Gezielte Reparatur findet den exakten Leckstandort Maximal genaue Feststellung von Ort und Ausmaß des Schadens
Eine präzise Leckortung ermöglicht eine punktgenaue Reparatur direkt an der Rohrbruchstelle. Statt großflächigem Aufstemmen wird gezielt nur der betroffene Bereich geöffnet. Moderne Messverfahren vermindern Schäden an der restlichen Bausubstanz erheblich. So werden Zeit- und Kostenaufwand für die Sanierung minimiert. Effizientes Arbeiten trägt dazu bei, Folgeschäden zu vermeiden und den Alltag schnell wiederherzustellen.
Fachgerechte Leckageorter nutzen vielseitige moderne Technologien für die Wasserschadenanalyse
- Thermografie / Infrarotmessung
- Tracergasverfahren (Spürgas, Prüfgas)
- Elektrische Verfahren der Elektroimpulsverfahren:
- Elektroimpulsverfahren
- Widerstandsfeuchtemessung
- Kapazitive Feuchtemessung
- Druckprüfung
- Endoskopie

Thermografie / Infrarotmessung Temperaturdifferenzen infolge von verdeckten Lecks werden bildlich dokumentiert, kontaktlos und effizient lokalisiert
Mit Thermografie lassen sich Temperaturunterschiede an Oberflächen einfach sichtbar machen. Diese Technik hilft, undichte Stellen in Heizungs- oder Wasserleitungen zerstörungsfrei zu lokalisieren. Gerade bei verdeckten Lecks in Fußbodenheizungen oder hinter Wänden bringt die Wärmebildkamera schnelle Ergebnisse. Die großflächige Darstellung ermöglicht eine genaue Abgrenzung des betroffenen Bereichs. Somit werden unnötige Öffnungen vermieden und die Sanierung effizient vorbereitet.
Elektroakustische Methode Schadstellenbestimmung per Geräuscherkennung – zerstörungsfrei und punktgenau
Mit speziellen Geräten werden die Austrittsgeräusche des Wassers im Rohrsystem hörbar gemacht und aufgespürt. Diese Methode ist besonders effektiv bei Mikroleckagen in unterirdischen oder schwer zugänglichen Leitungen.

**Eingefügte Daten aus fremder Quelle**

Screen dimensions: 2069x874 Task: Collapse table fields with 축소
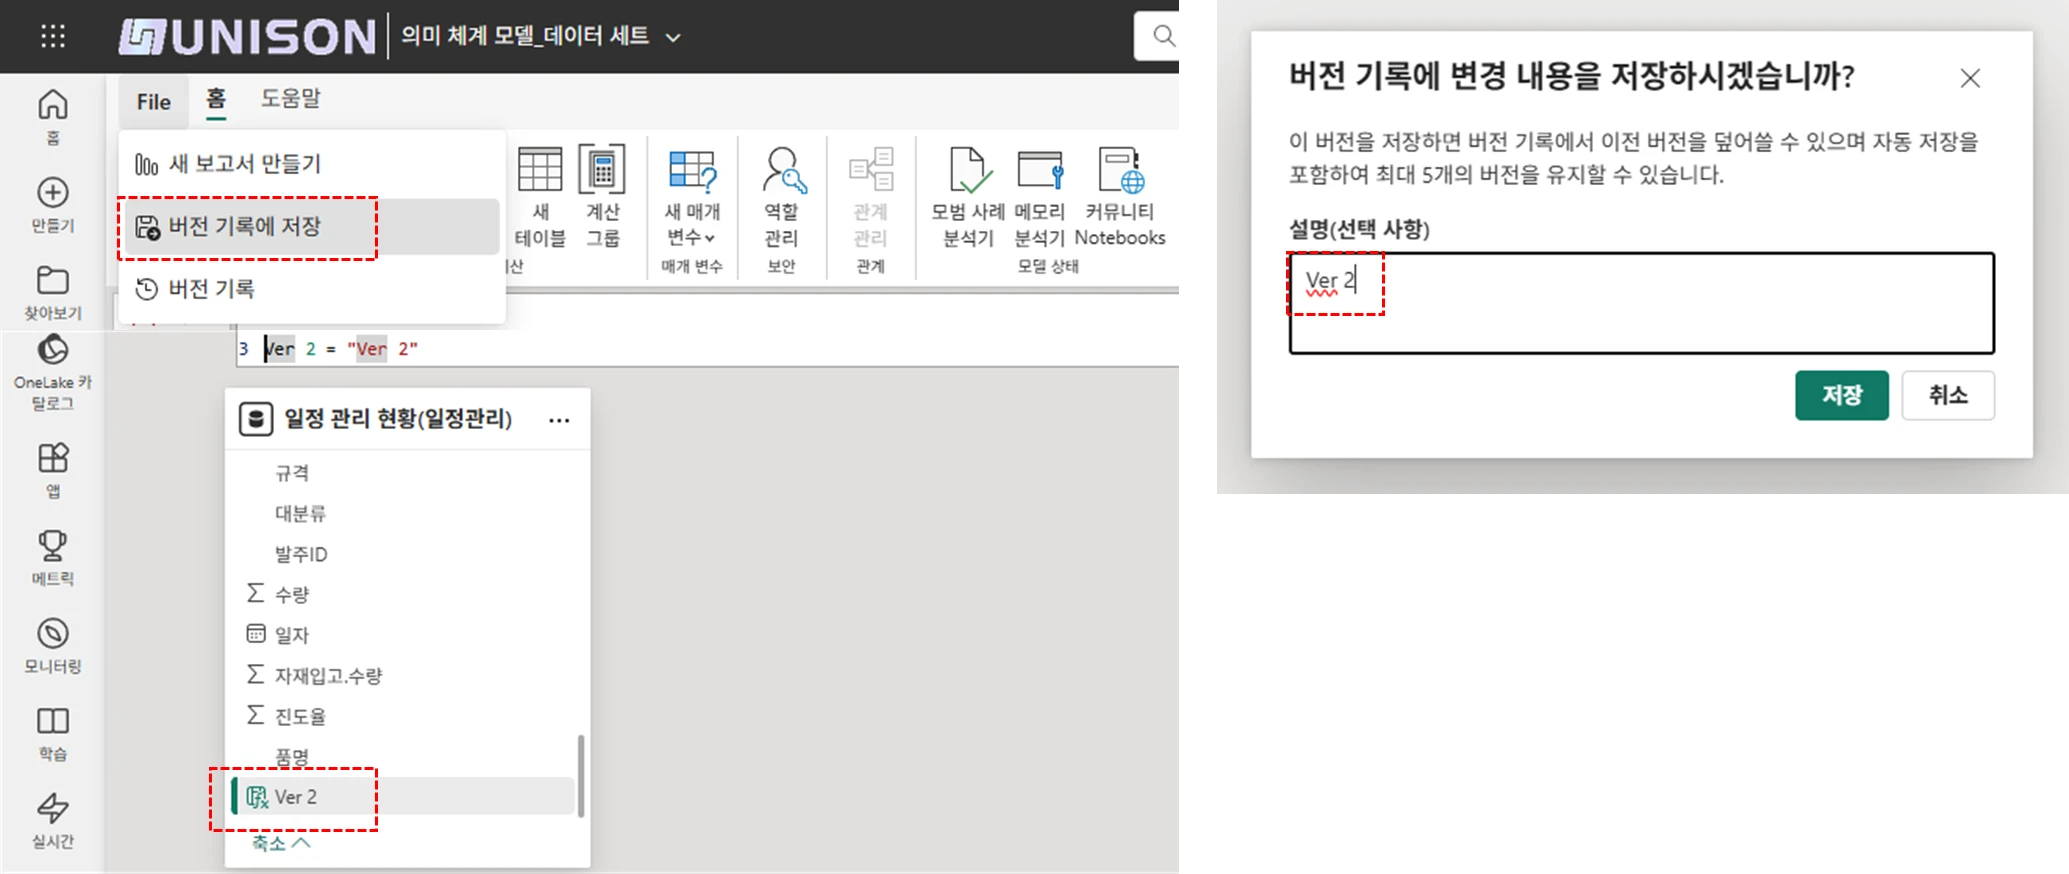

Tracergasverfahren Indikative Auffindung selbst kleinster und versteckter Lecks
Beim Tracergasverfahren wird eine ungiftige Gas-Mischung (z.B. Wasserstoff) in das entleerte Leitungssystem gefüllt. Das Gas entweicht selbst durch feinste Risse und wird von hochempfindlichen Sensoren an der Oberfläche nachgewiesen. Dadurch können auch kleinste und verdeckte Leckagen erkannt werden. Das Verfahren funktioniert unabhängig von Hörbarkeit oder Sichtbarkeit und ist besonders schonend für die Gebäudesubstanz. Es bietet sich sowohl bei Fußbodenheizungen als auch bei Wandinstallationen an.
Widerstandsfeuchtemessung Feuchte in Bauteilen grafisch sichtbar mittels Widerstandsmessung erkannt und verfolgt
Mit dieser Messmethode wird die elektrische Leitfähigkeit in baulichen Materialien bestimmt. Trockene und feuchte Baustoffe leiten Strom unterschiedlich gut, was Rückschlüsse auf den Feuchtegrad ermöglicht. Das Verfahren hilft, Feuchtigkeitsverteilungen hinter Wänden, unter Fußbodenbelägen oder in Estrichen sichtbar zu machen. So kann das Ausmaß eines Wasserschadens genau abgegrenzt werden. Mehrere Messungen an verschiedenen Punkten sorgen für ein zuverlässiges Feuchteprofil.

Druckprüfung Druckmessungen identifizieren Lecks in spezifischen Rohrstrecken zuverlässig und schnell
Druckprüfung kommt an geschlossenen Abschnitten von Rohrleitungen zum Einsatz. Zuerst wird mittels Manometer der Anfangsdruck exakt erfasst. Ein Druckverlust im Prüfintervall weist eindeutig auf eine Undichtigkeit im System hin. Das Verfahren ist sowohl bei Wasser- als auch bei Heizungs- und Warmwasserleitungen zuverlässig. So wird die Leckstelle eingegrenzt und weitere gezielte Maßnahmen können folgen.
Technische Endoskopie Optische Geräte für Rohrinspektion sowie Hohlraum- und Lecksuche
Eine kleine Kamera am flexiblen Kabel bietet optischen Einblick in Hohlräume und Rohre ohne großflächige Öffnungen. Technische Endoskopie eignet sich hervorragend zur Inspektion von Schadstellen an schwer erreichbaren Leitungen.